Voir la réponseM. Alain Moyne-Bressand attire l'attention de M. le ministre de la défense sur le problème posé par les munitions de 5,56 mm de standard OTAN (dites F3) fabriquées à l'étranger et destinées au fusil d'assaut Famas. Plusieurs dizaines de militaires auraient été blessés au cours d'exercices, entraînant la décision d'interdire l'emploi de ce type de munition. La difficulté technique serait identifiée comme venant de la composition métallique de l'étui de la munition qui est faite dans un alliage de laiton moins résistant que l'acier des modèles précédents, alors même qu'en présence d'une culasse non calée, la pression sur l'étui de la munition au moment du tir est accrue.

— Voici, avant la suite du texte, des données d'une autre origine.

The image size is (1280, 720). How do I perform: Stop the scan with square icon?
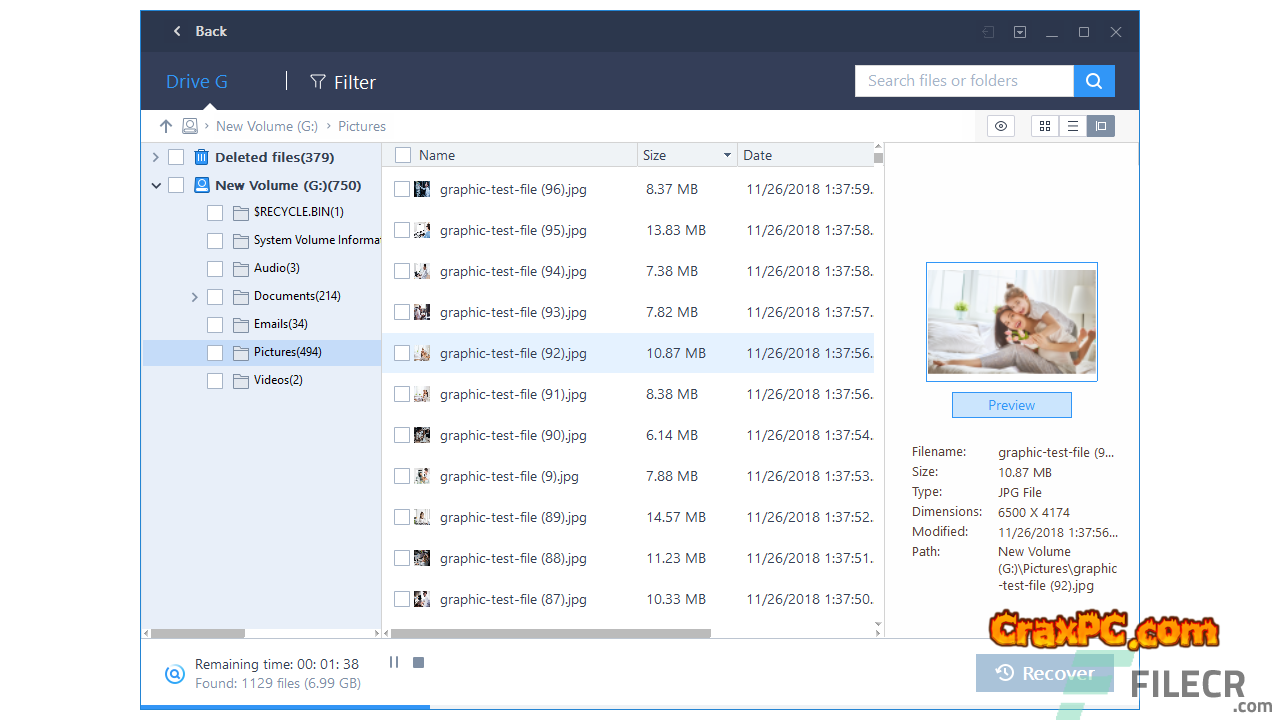coord(419,662)
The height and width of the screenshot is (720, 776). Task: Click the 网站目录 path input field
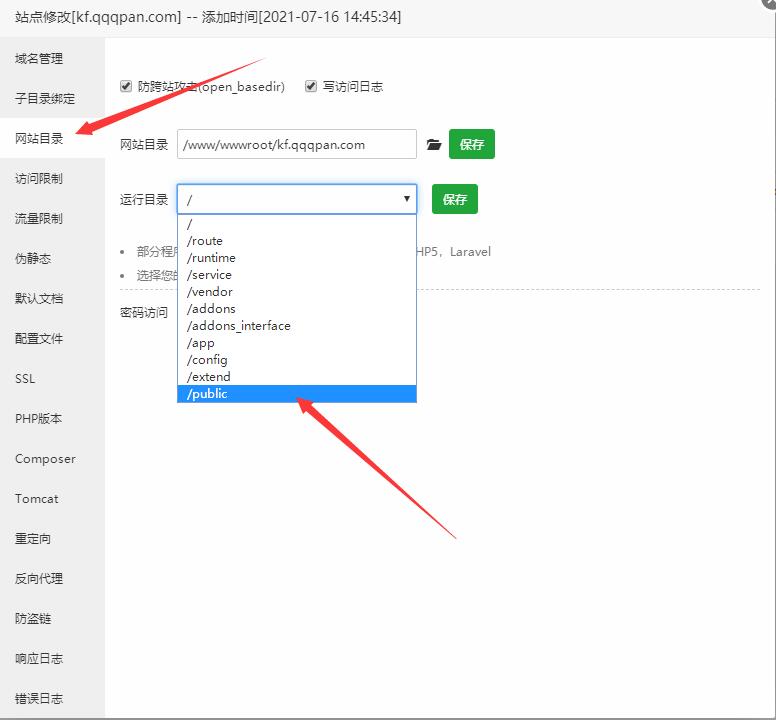(x=296, y=145)
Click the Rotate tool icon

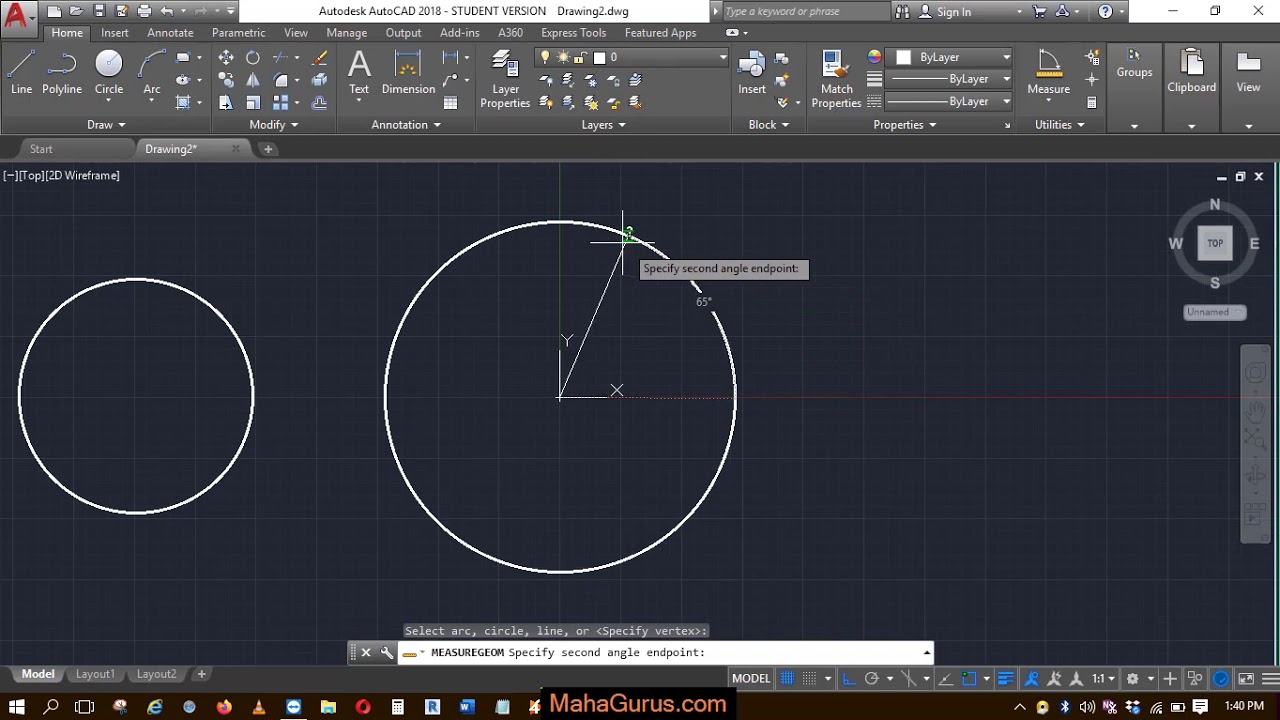coord(253,58)
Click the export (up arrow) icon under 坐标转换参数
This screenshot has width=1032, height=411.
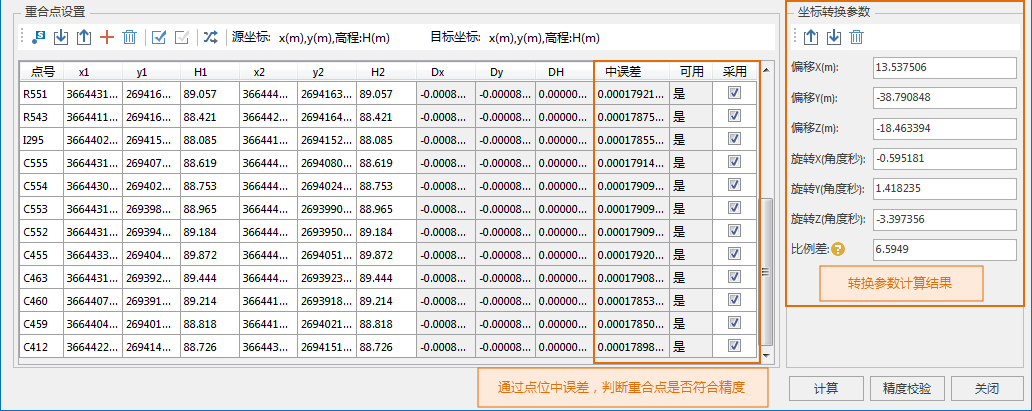[x=810, y=37]
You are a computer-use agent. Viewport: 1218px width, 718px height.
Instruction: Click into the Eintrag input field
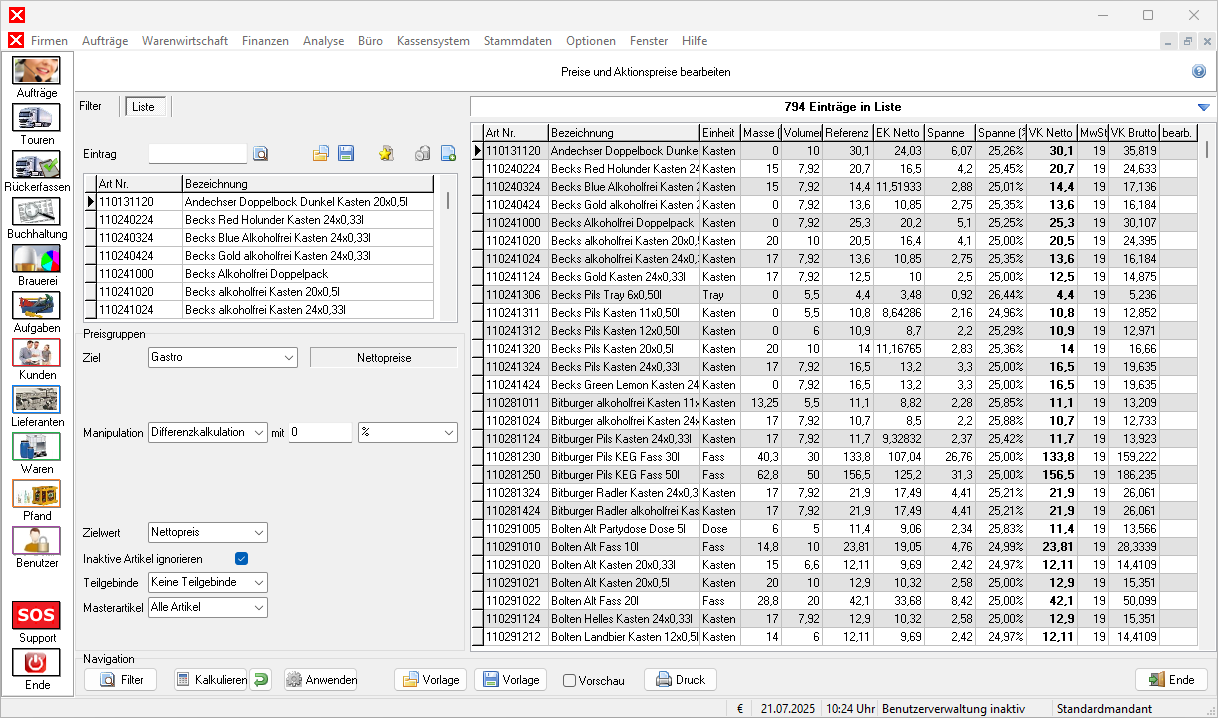coord(197,154)
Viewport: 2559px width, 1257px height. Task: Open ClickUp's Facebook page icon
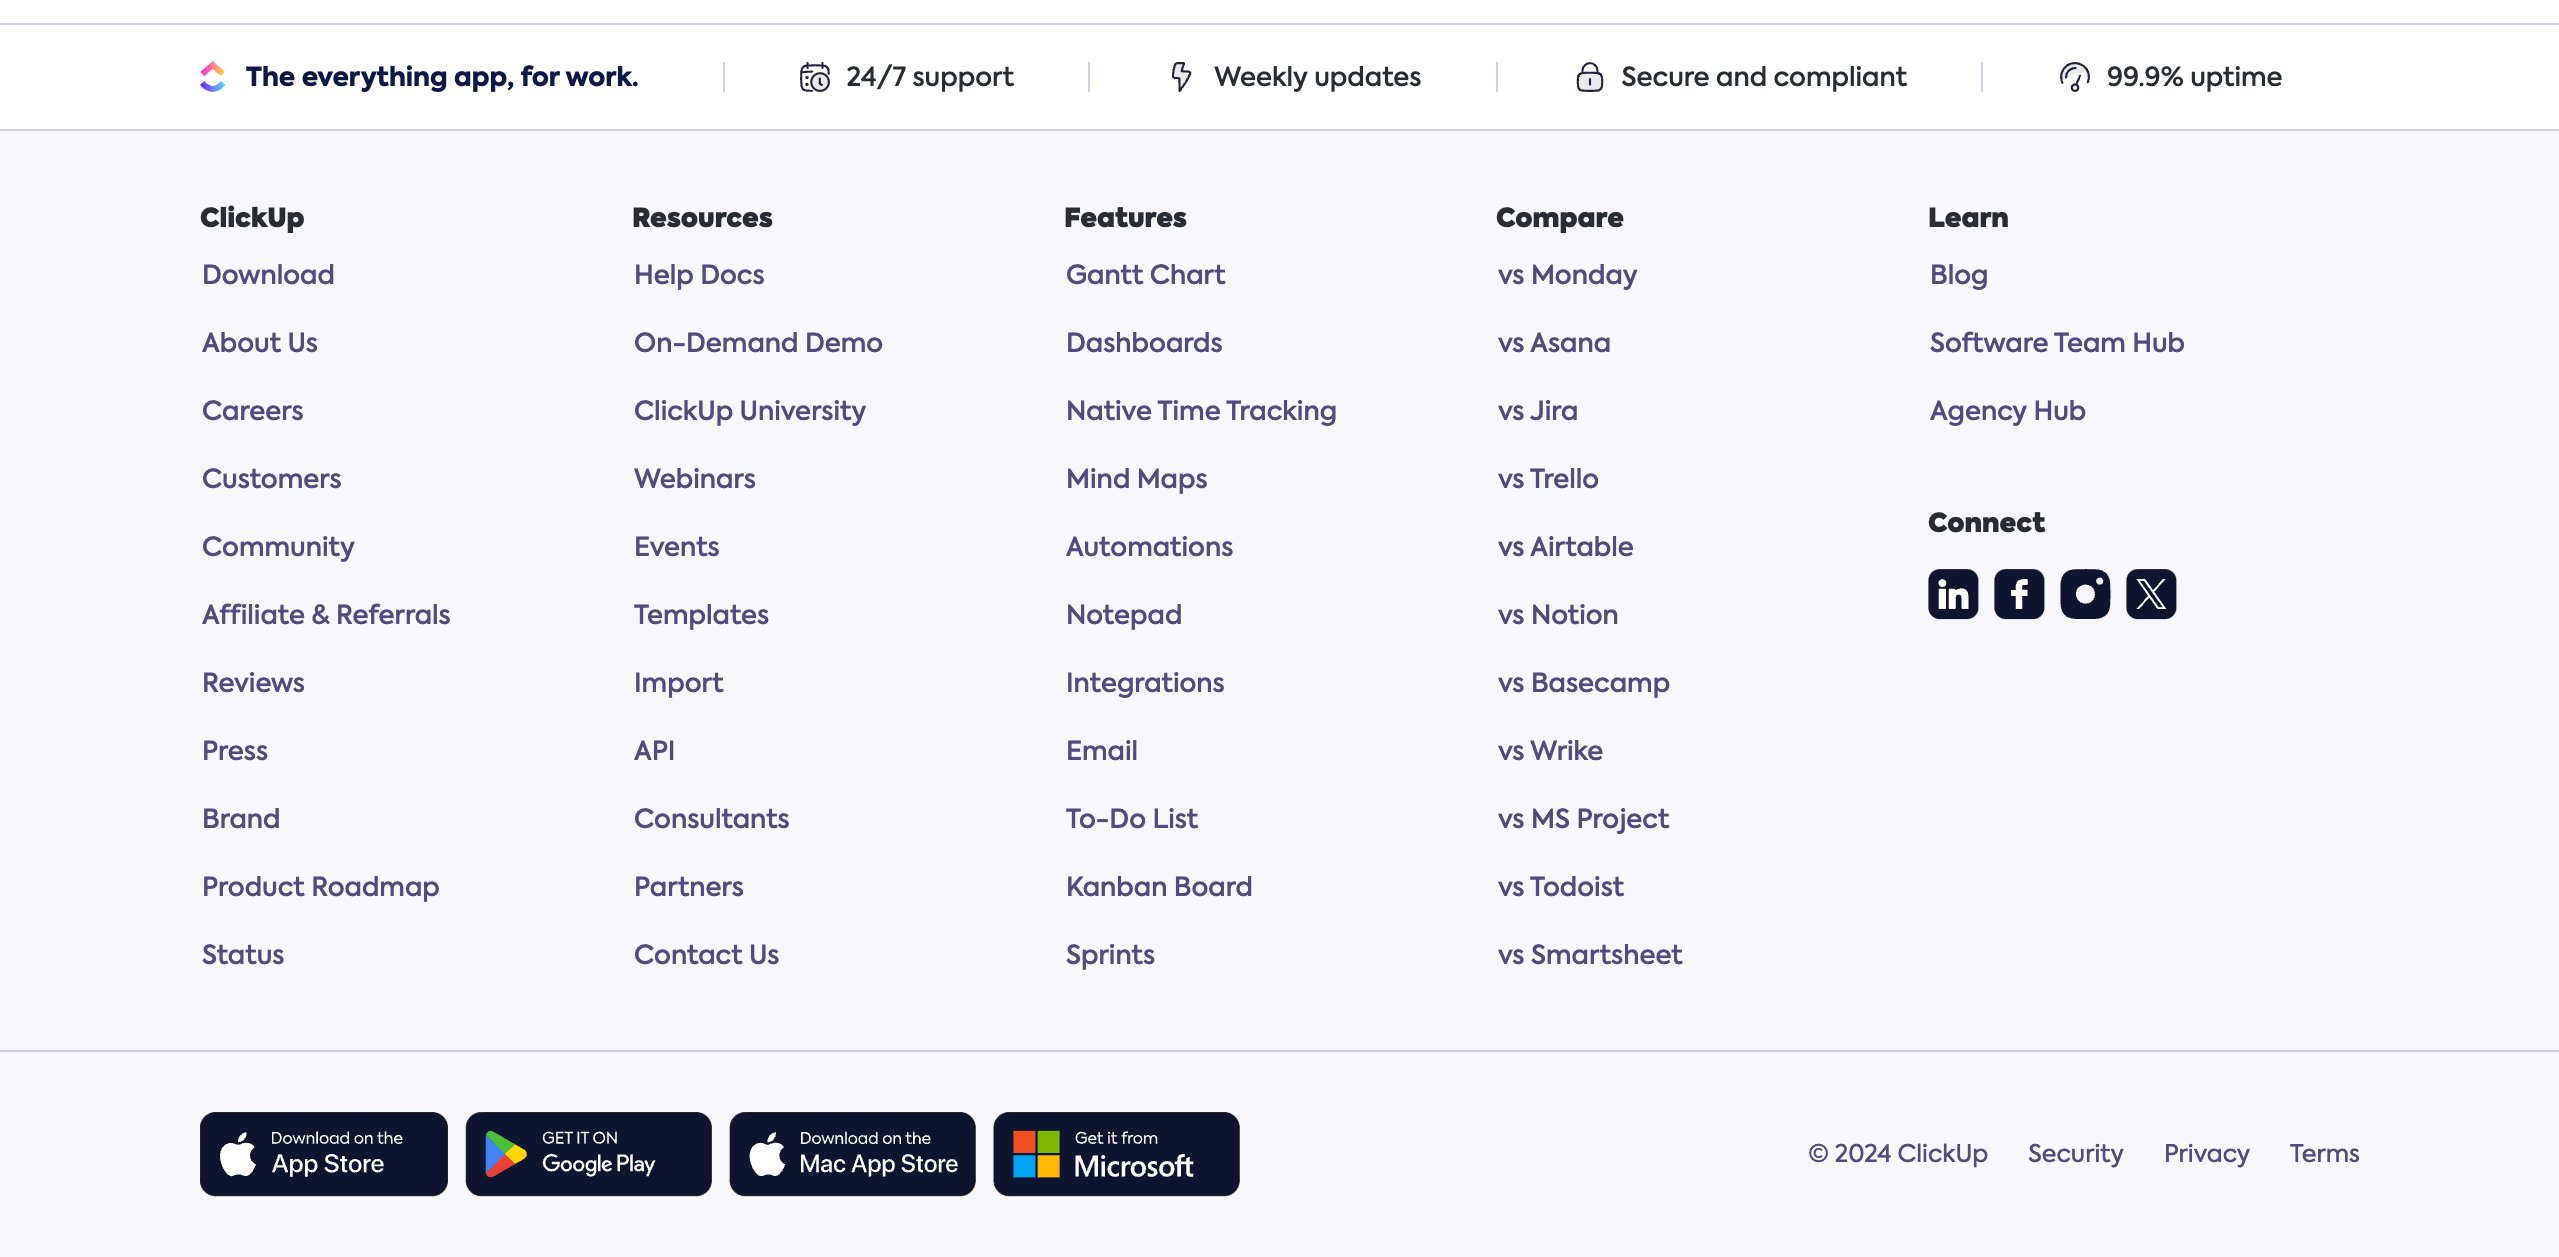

S'il confirme que l'utilisation de la munition F3 est pour l'instant interdite et que les militaires sont tenus d'utiliser les stocks de leur ancienne munition F1 de fabrication française, il lui demande s'il envisage d'examiner la réouverture de centres de production de munitions et d'armes de petit calibre sur le territoire national, ce qui pourrait bénéficier tant au marché civil que militaire et éviter de coûteuses importations mettant en péril notre souveraineté.